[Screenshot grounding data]
# # #
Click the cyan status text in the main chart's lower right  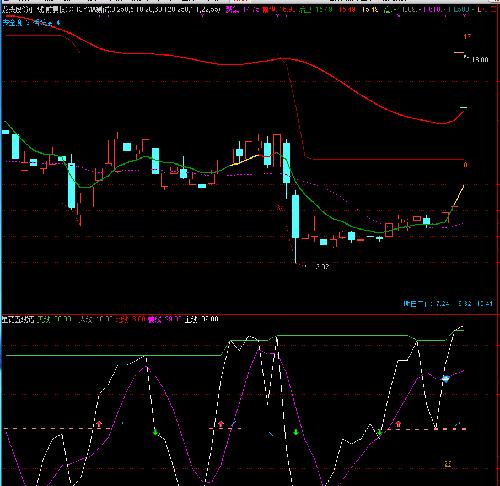(x=448, y=304)
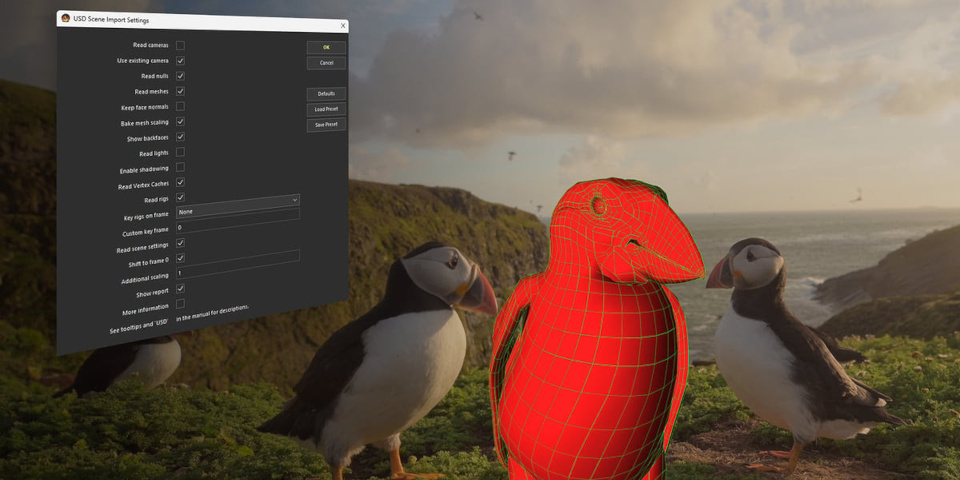The image size is (960, 480).
Task: Click the USD dialog title bar icon
Action: [x=66, y=19]
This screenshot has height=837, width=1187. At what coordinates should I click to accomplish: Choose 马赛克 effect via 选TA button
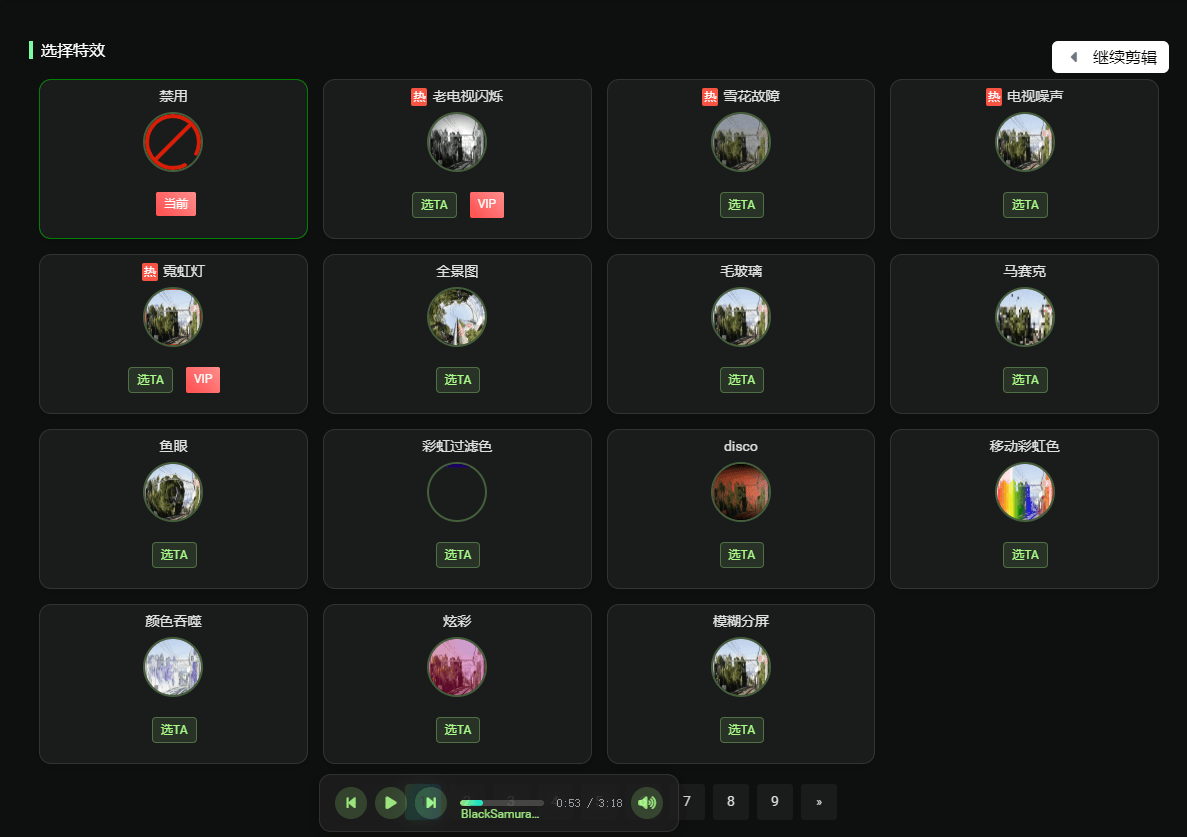tap(1025, 380)
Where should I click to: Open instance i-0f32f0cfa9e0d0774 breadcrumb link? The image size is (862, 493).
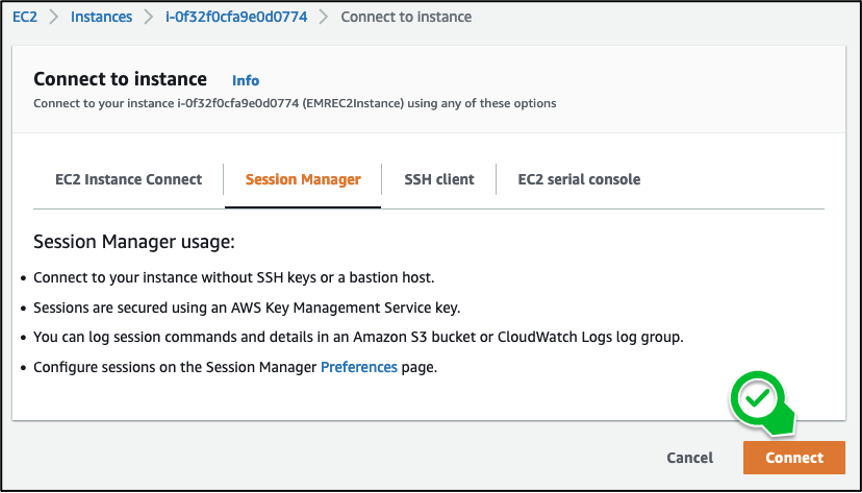[x=236, y=17]
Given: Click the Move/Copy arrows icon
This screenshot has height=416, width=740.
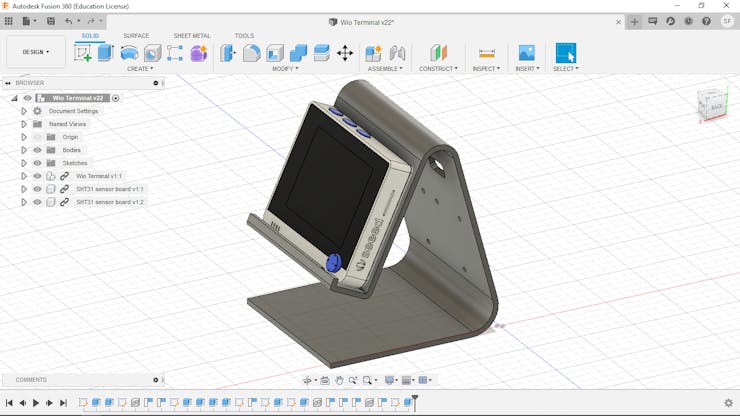Looking at the screenshot, I should click(x=345, y=53).
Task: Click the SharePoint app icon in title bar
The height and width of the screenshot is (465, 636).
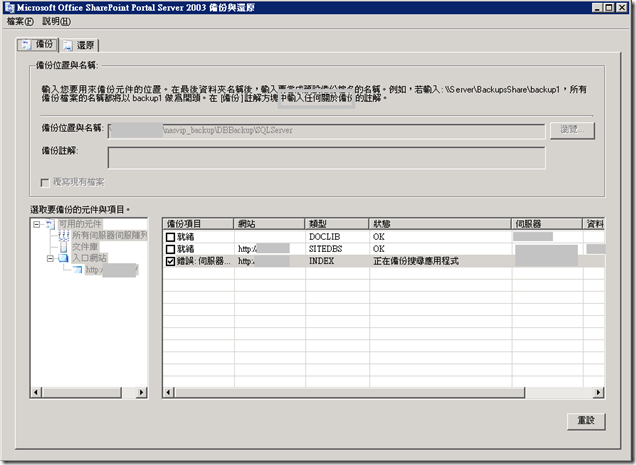Action: (9, 8)
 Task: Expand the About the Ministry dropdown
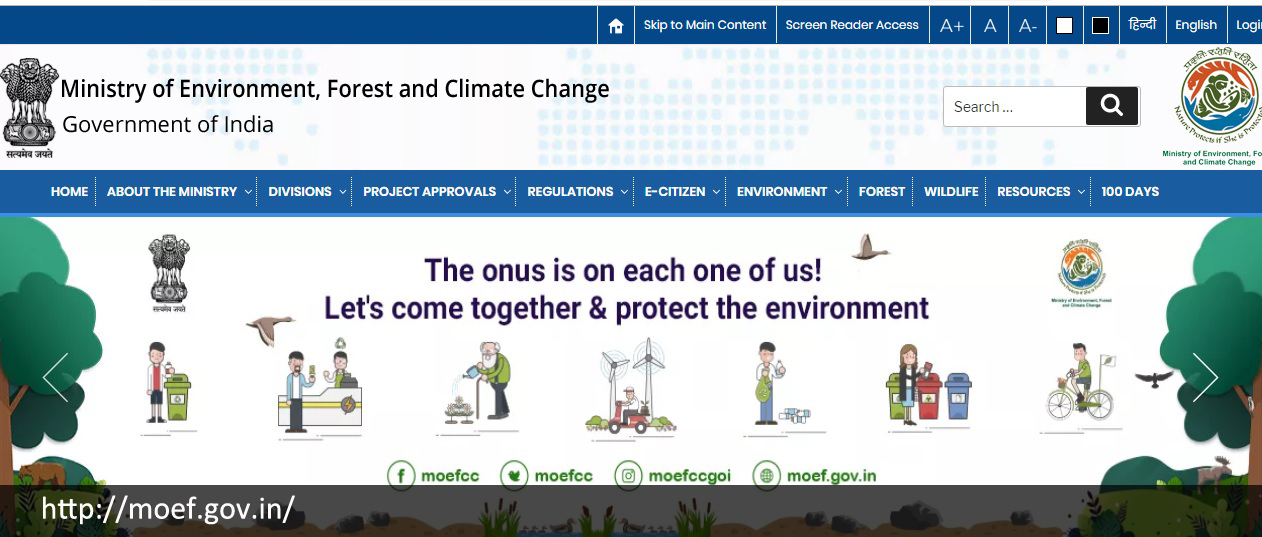(x=178, y=191)
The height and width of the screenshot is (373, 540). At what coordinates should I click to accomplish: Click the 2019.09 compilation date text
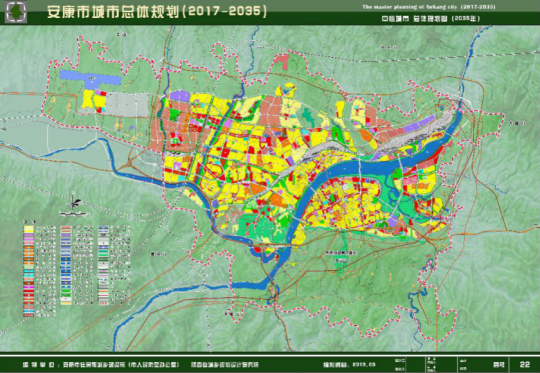pos(360,364)
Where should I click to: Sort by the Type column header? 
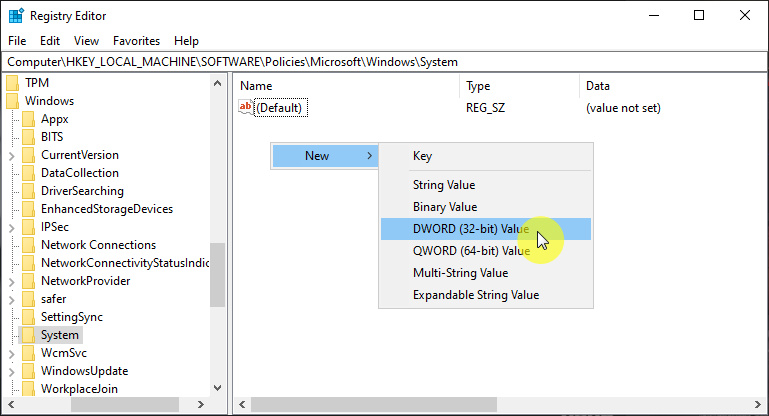click(x=518, y=86)
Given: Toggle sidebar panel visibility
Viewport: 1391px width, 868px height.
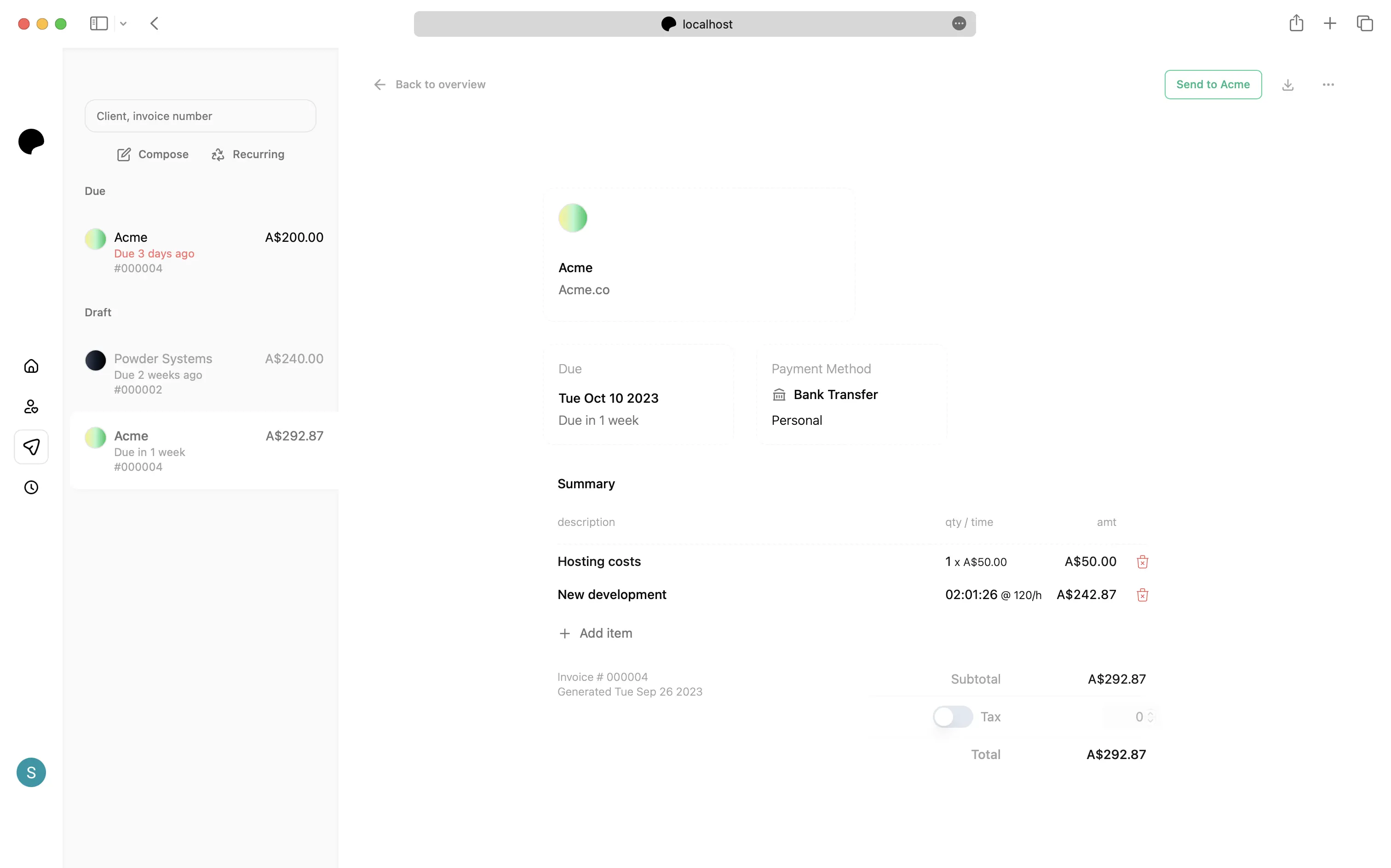Looking at the screenshot, I should click(x=98, y=23).
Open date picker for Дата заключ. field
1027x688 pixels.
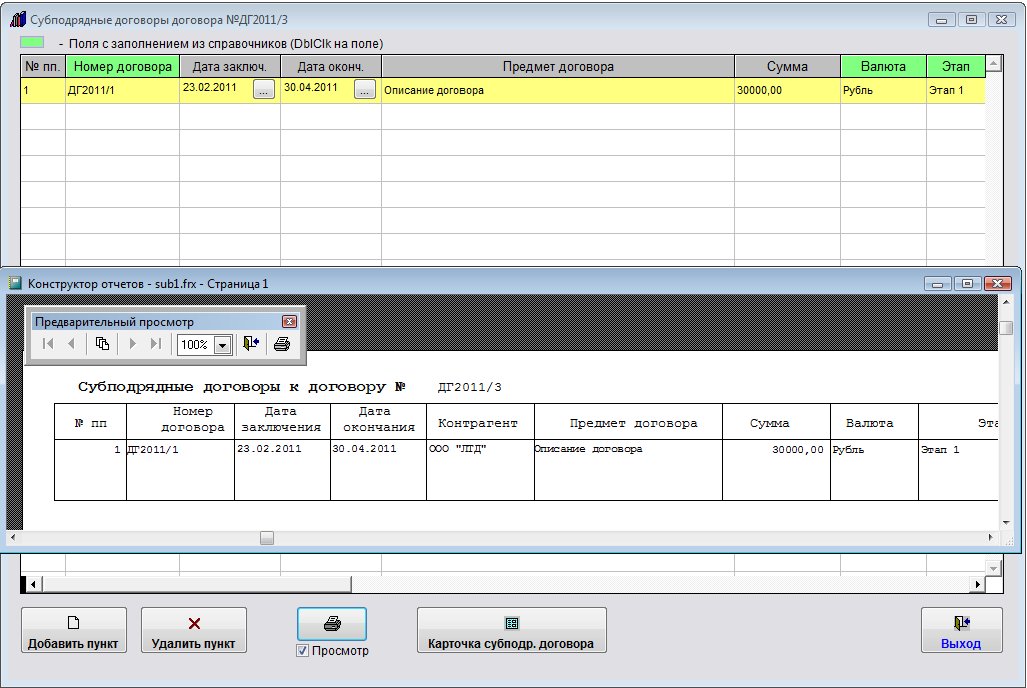(263, 90)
# # #
■ WHAT IS REQUIRED
In the entries above, find each line that includes the string "Given" and copy it.

■ FINISHED EXERCISE
Given: Click the Move/Copy arrows icon
Given: Toggle sidebar panel visibility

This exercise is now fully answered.